- **DATA LINES**
START

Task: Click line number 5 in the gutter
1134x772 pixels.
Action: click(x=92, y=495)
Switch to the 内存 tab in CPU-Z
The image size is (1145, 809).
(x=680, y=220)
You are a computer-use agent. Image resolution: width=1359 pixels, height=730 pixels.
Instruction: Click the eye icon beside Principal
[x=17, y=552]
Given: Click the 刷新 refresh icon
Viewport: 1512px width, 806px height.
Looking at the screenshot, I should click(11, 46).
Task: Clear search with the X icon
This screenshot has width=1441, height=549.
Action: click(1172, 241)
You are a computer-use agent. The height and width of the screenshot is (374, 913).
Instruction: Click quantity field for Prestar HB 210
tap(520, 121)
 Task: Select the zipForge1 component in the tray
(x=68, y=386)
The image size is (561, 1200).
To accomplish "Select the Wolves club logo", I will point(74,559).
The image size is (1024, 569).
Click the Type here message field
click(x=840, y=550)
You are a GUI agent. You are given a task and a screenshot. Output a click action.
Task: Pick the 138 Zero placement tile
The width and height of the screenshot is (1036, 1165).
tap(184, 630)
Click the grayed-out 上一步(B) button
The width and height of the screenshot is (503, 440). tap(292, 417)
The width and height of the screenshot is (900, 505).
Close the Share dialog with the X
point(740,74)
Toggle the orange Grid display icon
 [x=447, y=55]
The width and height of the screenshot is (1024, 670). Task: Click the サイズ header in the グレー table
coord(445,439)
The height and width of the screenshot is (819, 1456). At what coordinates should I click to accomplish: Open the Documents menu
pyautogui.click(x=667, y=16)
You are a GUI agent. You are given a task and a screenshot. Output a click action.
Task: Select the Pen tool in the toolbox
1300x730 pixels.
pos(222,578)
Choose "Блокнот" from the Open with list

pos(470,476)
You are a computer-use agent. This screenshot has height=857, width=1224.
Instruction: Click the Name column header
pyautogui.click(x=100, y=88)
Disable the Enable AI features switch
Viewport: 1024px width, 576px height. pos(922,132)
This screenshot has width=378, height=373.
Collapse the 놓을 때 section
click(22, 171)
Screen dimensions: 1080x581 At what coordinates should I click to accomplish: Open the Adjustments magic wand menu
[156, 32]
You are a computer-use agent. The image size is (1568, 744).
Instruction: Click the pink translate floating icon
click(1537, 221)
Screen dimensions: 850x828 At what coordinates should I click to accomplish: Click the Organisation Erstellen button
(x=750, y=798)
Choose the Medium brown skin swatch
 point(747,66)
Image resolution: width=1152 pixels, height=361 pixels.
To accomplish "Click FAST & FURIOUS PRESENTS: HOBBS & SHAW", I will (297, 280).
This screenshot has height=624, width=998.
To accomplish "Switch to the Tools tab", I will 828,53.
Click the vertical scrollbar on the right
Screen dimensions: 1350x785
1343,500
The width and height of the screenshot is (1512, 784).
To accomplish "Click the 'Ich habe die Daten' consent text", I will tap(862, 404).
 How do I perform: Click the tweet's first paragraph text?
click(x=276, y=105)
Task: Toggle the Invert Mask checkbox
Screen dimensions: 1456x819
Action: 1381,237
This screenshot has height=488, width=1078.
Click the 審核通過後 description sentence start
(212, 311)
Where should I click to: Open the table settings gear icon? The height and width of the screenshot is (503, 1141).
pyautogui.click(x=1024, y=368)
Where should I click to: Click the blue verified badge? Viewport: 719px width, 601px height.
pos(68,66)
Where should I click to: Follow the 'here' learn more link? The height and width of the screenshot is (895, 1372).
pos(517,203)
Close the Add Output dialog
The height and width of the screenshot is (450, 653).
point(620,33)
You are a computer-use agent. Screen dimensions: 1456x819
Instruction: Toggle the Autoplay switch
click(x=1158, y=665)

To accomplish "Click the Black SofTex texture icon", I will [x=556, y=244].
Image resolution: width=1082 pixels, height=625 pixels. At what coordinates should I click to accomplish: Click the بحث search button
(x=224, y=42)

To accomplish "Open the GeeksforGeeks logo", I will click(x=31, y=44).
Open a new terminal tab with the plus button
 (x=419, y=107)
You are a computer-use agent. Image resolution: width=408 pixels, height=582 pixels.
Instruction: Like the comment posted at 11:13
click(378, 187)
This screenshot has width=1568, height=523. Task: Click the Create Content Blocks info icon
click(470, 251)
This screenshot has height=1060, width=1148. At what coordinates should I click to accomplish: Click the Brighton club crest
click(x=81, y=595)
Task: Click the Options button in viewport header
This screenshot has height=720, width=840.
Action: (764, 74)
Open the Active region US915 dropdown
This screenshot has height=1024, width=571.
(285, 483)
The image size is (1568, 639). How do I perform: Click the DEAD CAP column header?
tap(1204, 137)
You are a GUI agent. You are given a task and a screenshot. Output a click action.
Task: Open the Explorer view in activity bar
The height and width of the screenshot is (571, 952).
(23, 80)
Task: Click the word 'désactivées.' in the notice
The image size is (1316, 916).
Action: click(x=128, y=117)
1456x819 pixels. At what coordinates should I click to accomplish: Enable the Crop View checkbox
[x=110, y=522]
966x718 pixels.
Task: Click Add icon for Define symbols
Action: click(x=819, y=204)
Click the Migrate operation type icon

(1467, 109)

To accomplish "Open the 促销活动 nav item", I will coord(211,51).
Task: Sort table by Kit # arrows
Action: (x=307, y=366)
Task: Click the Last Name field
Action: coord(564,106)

END

Copy all of the lines above without changing anything.

Task: Click line number 5 in the gutter
1134x772 pixels.
Action: click(x=92, y=495)
Switch to the 内存 tab in CPU-Z
The image size is (1145, 809).
(x=680, y=220)
You are a computer-use agent. Image resolution: width=1359 pixels, height=730 pixels.
Instruction: Click the eye icon beside Principal
[x=17, y=552]
Given: Click the 刷新 refresh icon
Viewport: 1512px width, 806px height.
Looking at the screenshot, I should click(11, 46).
Task: Clear search with the X icon
This screenshot has width=1441, height=549.
Action: click(1172, 241)
You are a computer-use agent. The height and width of the screenshot is (374, 913).
Instruction: Click quantity field for Prestar HB 210
tap(520, 121)
 Task: Select the zipForge1 component in the tray
(x=68, y=386)
The image size is (561, 1200).
To accomplish "Select the Wolves club logo", I will point(74,559).
The image size is (1024, 569).
Click the Type here message field
click(x=840, y=550)
You are a GUI agent. You are given a task and a screenshot. Output a click action.
Task: Pick the 138 Zero placement tile
The width and height of the screenshot is (1036, 1165).
tap(184, 630)
Click the grayed-out 上一步(B) button
The width and height of the screenshot is (503, 440). tap(292, 417)
The width and height of the screenshot is (900, 505).
Close the Share dialog with the X
point(740,74)
Toggle the orange Grid display icon
 [x=447, y=55]
The width and height of the screenshot is (1024, 670). Task: Click the サイズ header in the グレー table
coord(445,439)
The height and width of the screenshot is (819, 1456). At what coordinates should I click to accomplish: Open the Documents menu
pyautogui.click(x=667, y=16)
You are a GUI agent. You are given a task and a screenshot. Output a click action.
Task: Select the Pen tool in the toolbox
1300x730 pixels.
pos(222,578)
Choose "Блокнот" from the Open with list

pos(470,476)
You are a computer-use agent. This screenshot has height=857, width=1224.
Instruction: Click the Name column header
pyautogui.click(x=100, y=88)
Disable the Enable AI features switch
Viewport: 1024px width, 576px height. pos(922,132)
This screenshot has width=378, height=373.
Collapse the 놓을 때 section
click(22, 171)
Screen dimensions: 1080x581 At what coordinates should I click to accomplish: Open the Adjustments magic wand menu
[156, 32]
You are a computer-use agent. The image size is (1568, 744).
Instruction: Click the pink translate floating icon
click(1537, 221)
Screen dimensions: 850x828 At what coordinates should I click to accomplish: Click the Organisation Erstellen button
(x=750, y=798)
Choose the Medium brown skin swatch
 point(747,66)
Image resolution: width=1152 pixels, height=361 pixels.
To accomplish "Click FAST & FURIOUS PRESENTS: HOBBS & SHAW", I will (297, 280).
This screenshot has height=624, width=998.
To accomplish "Switch to the Tools tab", I will 828,53.
Click the vertical scrollbar on the right
Screen dimensions: 1350x785
1343,500
The width and height of the screenshot is (1512, 784).
To accomplish "Click the 'Ich habe die Daten' consent text", I will tap(862, 404).
 How do I perform: Click the tweet's first paragraph text?
click(x=276, y=105)
Task: Toggle the Invert Mask checkbox
Screen dimensions: 1456x819
Action: 1381,237
This screenshot has height=488, width=1078.
Click the 審核通過後 description sentence start
(212, 311)
Where should I click to: Open the table settings gear icon? The height and width of the screenshot is (503, 1141).
pyautogui.click(x=1024, y=368)
Where should I click to: Click the blue verified badge? Viewport: 719px width, 601px height.
pos(68,66)
Where should I click to: Follow the 'here' learn more link? The height and width of the screenshot is (895, 1372).
pos(517,203)
Close the Add Output dialog
The height and width of the screenshot is (450, 653).
point(620,33)
You are a computer-use agent. Screen dimensions: 1456x819
Instruction: Toggle the Autoplay switch
click(x=1158, y=665)

To accomplish "Click the Black SofTex texture icon", I will [x=556, y=244].
Image resolution: width=1082 pixels, height=625 pixels. At what coordinates should I click to accomplish: Click the بحث search button
(x=224, y=42)

To accomplish "Open the GeeksforGeeks logo", I will click(x=31, y=44).
Open a new terminal tab with the plus button
 (x=419, y=107)
You are a computer-use agent. Image resolution: width=408 pixels, height=582 pixels.
Instruction: Like the comment posted at 11:13
click(378, 187)
This screenshot has width=1568, height=523. Task: Click the Create Content Blocks info icon
click(470, 251)
This screenshot has height=1060, width=1148. At what coordinates should I click to accomplish: Click the Brighton club crest
click(x=81, y=595)
Task: Click the Options button in viewport header
This screenshot has height=720, width=840.
Action: (764, 74)
Open the Active region US915 dropdown
This screenshot has height=1024, width=571.
(285, 483)
The image size is (1568, 639). How do I perform: Click the DEAD CAP column header?
tap(1204, 137)
You are a GUI agent. You are given a task and a screenshot. Output a click action.
Task: Open the Explorer view in activity bar
The height and width of the screenshot is (571, 952).
(23, 80)
Task: Click the word 'désactivées.' in the notice
The image size is (1316, 916).
Action: click(x=128, y=117)
1456x819 pixels. At what coordinates should I click to accomplish: Enable the Crop View checkbox
[x=110, y=522]
966x718 pixels.
Task: Click Add icon for Define symbols
Action: click(x=819, y=204)
Click the Migrate operation type icon

(1467, 109)

To accomplish "Open the 促销活动 nav item", I will coord(211,51).
Task: Sort table by Kit # arrows
Action: (x=307, y=366)
Task: Click the Last Name field
Action: coord(564,106)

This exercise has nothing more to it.